╭─ Page excerpt
I'm with Susan in the sense of, I think the call of God is a response to what God is speaking to you about, and when that's become clear to you, for me, that's been like an anchor. In the times when the water is really, really stormy, it has been the thing that's helped me. I remember G. Campbell Morgan once saying to his ministerial students, if you can do anything else, other than ministry, do it. The only people that will survive in ministry are people who know that they can't do anything else. Not in the sense of competence. But in the sense of that grip of God on their life. You know, when Paul talked about being a debtor to the gospel and there's, he owed a debt that he had to repay with his life, and there's that sense that I think holds you in ministry. It's kinda like the ballast in the boat that stops it getting tipped over, when the waves look as if they're gonna tip the boat right over, it's the ballast in the boat that's kind of like the call of God and that grip of God on your life that pulls you back up into that upright position and stops what's potentially gonna be a capsize. Been absolutely vital for me.

Vic Francis:

That grip of God is a great, description of the thing that you just can't let go. And I guess if you are in any other job that you would just walk out or you'd look for a different job. Uh, and I think, um, one of the things early in my pastoral life, perhaps something of a crisis that I hit, was that my peers, when they first seemed to be taking off in their career and they're earning good money and they're starting to be successful and travel or doing all the things that it felt like I wasn't able to do because of the call of God on my life. And having to again, uh, uncover within me, I guess it's that grip of God, that ballast, that for me this is the way that I feel like God is leading me and that God is wanting me to be. W ithin that call, Susan, are we called for life, do you think? And are we allowed to review our call along the way?
╰─
╭─ Collected material
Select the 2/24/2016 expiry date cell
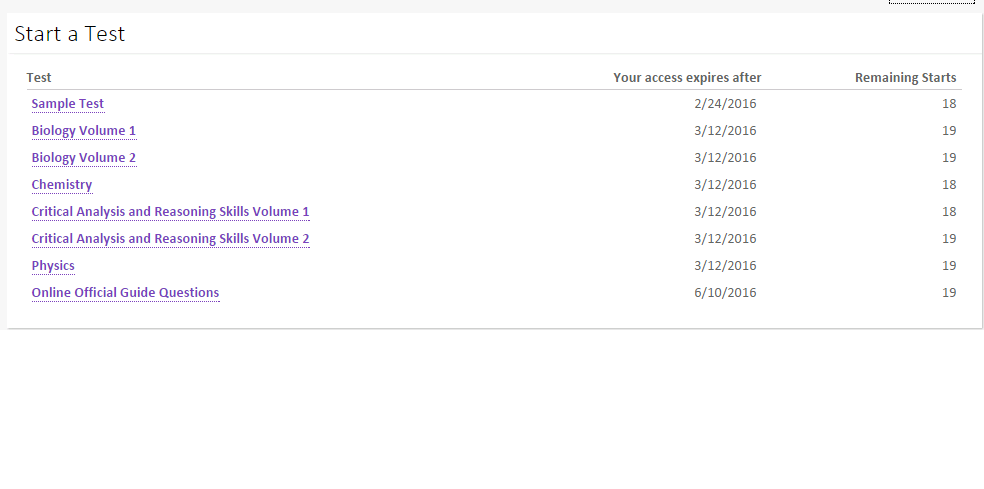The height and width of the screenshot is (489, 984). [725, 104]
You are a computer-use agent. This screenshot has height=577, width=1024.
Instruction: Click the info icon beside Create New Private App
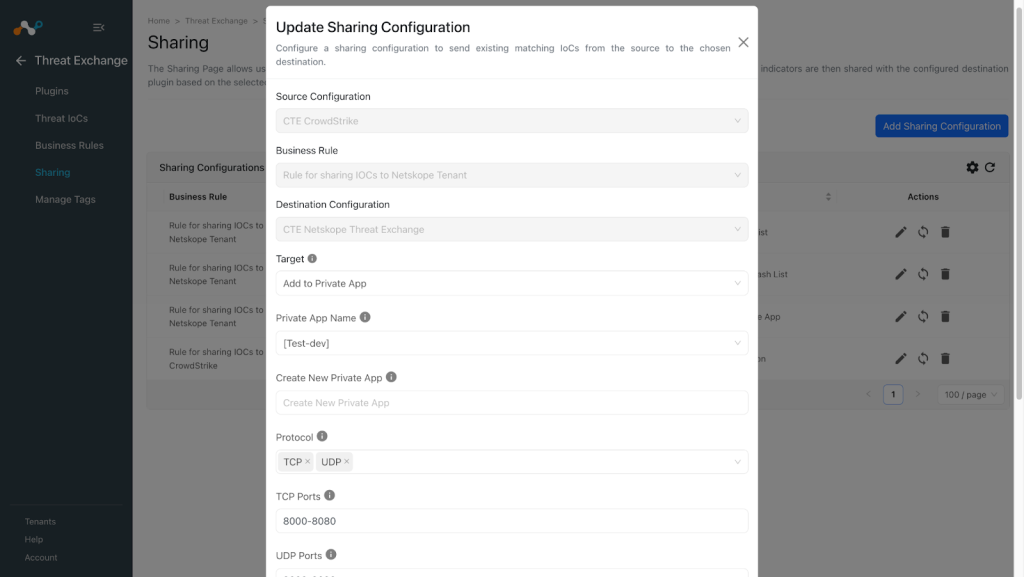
╰─
**Challenges**
- 1) In the ministry transcript, reproduce the stretch from "That grip of God is" through "along the way?", replacing "peers" with "friends".
- 2) Using the ministry transcript, decide whether each statement is true, answering yes or no and quoting the deciding words: (a) Vic Francis says that early in pastoral life, peers seemed to be earning good money. (b) The first speaker recalls G. Campbell Morgan telling students to enter ministry even if they could do something else. (c) The first speaker compares the call of God to the ballast in a boat.

**Answers to the exercises**
- 1)
That grip of God is a great, description of the thing that you just can't let go. And I guess if you are in any other job that you would just walk out or you'd look for a different job. Uh, and I think, um, one of the things early in my pastoral life, perhaps something of a crisis that I hit, was that my friends, when they first seemed to be taking off in their career and they're earning good money and they're starting to be successful and travel or doing all the things that it felt like I wasn't able to do because of the call of God on my life. And having to again, uh, uncover within me, I guess it's that grip of God, that ballast, that for me this is the way that I feel like God is leading me and that God is wanting me to be. W ithin that call, Susan, are we called for life, do you think? And are we allowed to review our call along the way?

- 2)
(a) Yes: "my peers, when they first seemed to be taking off in their career and they're earning good money"
(b) No: "if you can do anything else, other than ministry, do it."
(c) Yes: "it's the ballast in the boat that's kind of like the call of God"